Berridale’s Pete and Jayne Lette of Conrayn Merino stud offered 49 superfine Merino rams at their annual on-property sale and sold 26 for a sale average of $1400.
Completing a successful year in the show ring, where they paraded the supreme exhibit at both the 2018 Great Southern Supreme Merino show and sale in Canberra, and the supreme exhibit at the 2018 Sydney Royal, their top priced ram at $5000 was purchased by specialist superfine woolgrower Ron Veness, Rye Park.
A descendant of a Merryville Ringmaster family ram purchased by the Lette family, the sire had impressive figures of 16.3 microns, with comfort factor of 99.9 per cent and standard deviation of 2.3.
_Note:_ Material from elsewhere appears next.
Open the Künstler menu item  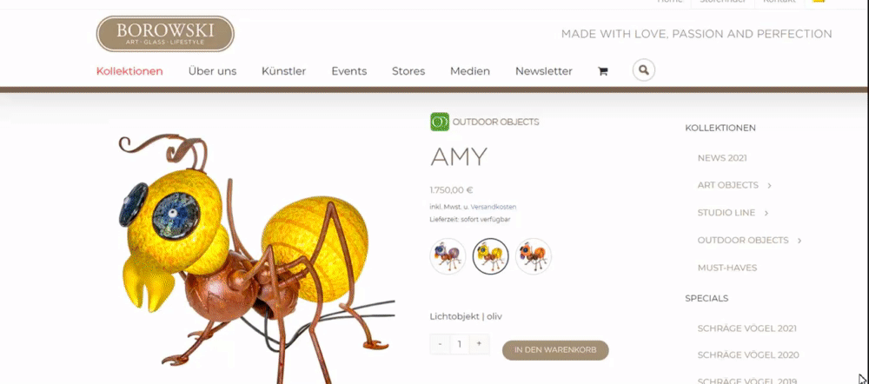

Mr Veness said the ram had a beautiful and evenly crimped fleece and was very well grown for his type.
“For a superfine ram he is a large sheep and is well-covered with a lot of wool,” he said.
“We are still producing the traditional superfine type of wool, which the Italians like, but I am slowly increasing fleece weight while keeping the style.”
Volume buyers included M.J and J.L Hedger, Willowvale, Yass, who added to their flock’s genetic depth with the selection of five rams for a $1120 average having paid $1600 for two. J.A and P Pilcher, Strathfieldsaye, Victoria, paid to $2000 in their draft of six rams to average $1300 while Rutherford Pastoral Co, Gunning, paid to $2200 in their selection of three rams, which averaged $1333.
Western Victorian wool growers M and T French, Victoria Valley, purchased two rams at $2800 and $1800 respectively while Mantons Ridge Partnership, Yass, took three rams home for a $1200 average and another western Victorian woolgrower G.J Cameron from Cavendish paid $1200 for his choice of the catalogue.
Speaking after the sale, studmaster Pete Lette expressed delight at the response from committed woolgrowers determined to continue to produce stylish and heavy superfine fleeces under the most trying seasonal conditions.
“At least sheep prices are high and the wool market is good,” he said.
“It is unusual to have such favourable markets through a drought as my father told me the other day.”
Mr Lette further noted clients had restricted their orders for replacement rams due to the drought and the ongoing cost of feeding their core breeding stock.
“At least those who could afford to, purchased at the top end to maintain the quality of their flocks,” he said.
Landmark Cooma settled the auction with studstock specialist Rick Power as auctioneer.